Petitioners contend that they are entitled to interest abatement. We have jurisdiction to review the Commissioner's denial of a request for interest abatement if a taxpayer's net worth did not exceed $2 million at the time the petition was filed. See secs. 6404(h), 7430(c)(4)(A)(ii); 28 U.S.C. sec. 2412(d)(2)(B) (2006); Hinck v. United States, 550 U.S. 501, 503-505 (2007). Petitioners failed to establish that we have jurisdiction to review respondent's interest abatement denial. See Patz Trust v. Commissioner, 69 T.C. 497, 503 (1977) ("Petitioners have the burden of proving that this Court has jurisdiction."). At the time that petitioners filed their petition, Mr. Vercel owned 100,000 shares of FHW stock. Furthermore, petitioners concede that between 2009 and 2012, FHW reported distributions to Mr. Vercel of approximately $12 million. In addition, petitioners failed to introduce evidence relating to Mrs. Vercel's net worth. Accordingly, we do not have jurisdiction to review respondent's denial of petitioners' 2009 interest abatement requests. See sec. 6404(h); Hinck, 550 U.S. at 503-505; Patz Trust v. Commissioner, 69 T.C. at 503.

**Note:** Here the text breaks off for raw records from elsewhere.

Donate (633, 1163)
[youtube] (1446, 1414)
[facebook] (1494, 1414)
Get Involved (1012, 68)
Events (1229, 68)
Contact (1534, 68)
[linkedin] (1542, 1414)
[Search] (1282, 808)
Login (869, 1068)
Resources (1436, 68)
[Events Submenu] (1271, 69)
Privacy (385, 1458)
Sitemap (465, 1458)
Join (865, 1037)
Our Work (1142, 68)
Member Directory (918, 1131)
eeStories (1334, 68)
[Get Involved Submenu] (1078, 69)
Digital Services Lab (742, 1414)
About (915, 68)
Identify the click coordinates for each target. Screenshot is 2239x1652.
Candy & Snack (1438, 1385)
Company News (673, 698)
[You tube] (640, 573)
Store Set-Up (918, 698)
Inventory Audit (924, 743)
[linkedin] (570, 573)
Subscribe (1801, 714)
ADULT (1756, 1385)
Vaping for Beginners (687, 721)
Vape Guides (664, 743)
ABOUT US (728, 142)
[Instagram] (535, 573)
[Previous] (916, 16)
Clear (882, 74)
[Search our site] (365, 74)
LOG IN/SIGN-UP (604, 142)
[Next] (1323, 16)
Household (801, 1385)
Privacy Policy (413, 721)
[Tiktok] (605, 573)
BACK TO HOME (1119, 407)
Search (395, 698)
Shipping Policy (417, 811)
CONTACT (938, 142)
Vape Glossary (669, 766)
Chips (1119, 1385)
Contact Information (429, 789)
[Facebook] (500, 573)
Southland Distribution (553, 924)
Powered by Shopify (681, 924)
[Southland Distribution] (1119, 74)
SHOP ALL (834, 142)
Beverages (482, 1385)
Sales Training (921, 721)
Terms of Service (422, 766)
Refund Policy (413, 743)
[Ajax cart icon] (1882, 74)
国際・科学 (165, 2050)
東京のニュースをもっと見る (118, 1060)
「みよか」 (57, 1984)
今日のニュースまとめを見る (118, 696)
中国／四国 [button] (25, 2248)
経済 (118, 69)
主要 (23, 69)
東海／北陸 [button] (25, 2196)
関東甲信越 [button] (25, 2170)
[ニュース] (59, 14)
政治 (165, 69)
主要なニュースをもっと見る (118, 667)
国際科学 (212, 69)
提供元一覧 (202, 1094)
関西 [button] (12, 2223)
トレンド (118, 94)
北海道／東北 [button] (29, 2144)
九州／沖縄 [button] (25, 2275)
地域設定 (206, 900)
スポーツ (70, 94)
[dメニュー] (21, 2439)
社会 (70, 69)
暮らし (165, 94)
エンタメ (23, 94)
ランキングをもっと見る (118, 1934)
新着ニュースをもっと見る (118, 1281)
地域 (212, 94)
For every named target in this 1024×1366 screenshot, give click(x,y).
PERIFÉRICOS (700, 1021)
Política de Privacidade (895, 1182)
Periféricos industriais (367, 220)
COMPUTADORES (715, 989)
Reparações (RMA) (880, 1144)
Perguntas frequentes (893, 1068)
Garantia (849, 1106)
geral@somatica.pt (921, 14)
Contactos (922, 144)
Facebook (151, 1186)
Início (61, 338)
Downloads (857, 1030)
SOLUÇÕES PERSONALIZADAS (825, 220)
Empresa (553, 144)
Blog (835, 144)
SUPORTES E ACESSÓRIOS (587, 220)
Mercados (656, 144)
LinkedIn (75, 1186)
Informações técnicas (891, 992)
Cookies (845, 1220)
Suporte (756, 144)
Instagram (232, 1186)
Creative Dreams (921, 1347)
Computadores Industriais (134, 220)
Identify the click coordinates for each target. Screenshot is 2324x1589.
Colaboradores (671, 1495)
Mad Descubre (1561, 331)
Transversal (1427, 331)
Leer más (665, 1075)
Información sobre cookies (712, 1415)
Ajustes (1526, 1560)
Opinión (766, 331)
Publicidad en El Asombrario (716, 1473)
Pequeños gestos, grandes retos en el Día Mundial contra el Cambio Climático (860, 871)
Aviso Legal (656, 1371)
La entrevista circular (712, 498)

We review petitioners' underlying tax liability de novo because they did not receive a notice of deficiency or otherwise have an opportunity to dispute their tax liability. See sec. 6330(c)(2)(B); Montgomery v. Commissioner, 122 T.C. 1, 8-9 (2004); Sego v. Commissioner, 114 T.C. 604, 610 (2000). Petitioners concede that they self-reported, but failed to pay, their 2009 Federal income tax liability. Petitioners contend, however, that they are entitled to abatement of the section 6651(a)(2) addition to tax because they had reasonable cause for their failure to timely pay their 2009 tax liability. See Higbee v. Commissioner, 116 T.C. 438, 446 (2001) (holding that taxpayers bear the burden of proof relating to reasonable cause). At the end of 2009, petitioners had sufficient assets (i.e., their brokerage account and Mr. Vercel's 100,000 shares of FWH stock) to pay their tax liability. Petitioners contend that they were unable to timely pay their 2009 tax liability because they owned illiquid assets. The illiquidity of petitioners' assets, however, was a result of their voluntary investment decisions and does not provide a basis for their claim of reasonable cause for nonpayment of tax. See McLaine v. Commissioner, 138 T.C. 228, 247 (2012). In short, petitioners did not exercise ordinary business care and prudence, and their failure to pay was attributable to willful neglect. See id.; sec. 301.6651-1(c)(1), Proced. & Admin. Regs. Accordingly, petitioners are liable for the section 6651(a)(2) addition to tax relating to 2009.
Respondent bears, and has met, the burden of production relating to the sec. 6651(a)(2) addition to tax. See sec. 7491(c); Higbee v. Commissioner, 116 T.C. 438, 446 (2001).
Contentions we have not addressed are irrelevant, moot, or meritless.
To reflect the foregoing,
Decision will be entered under Rule 155.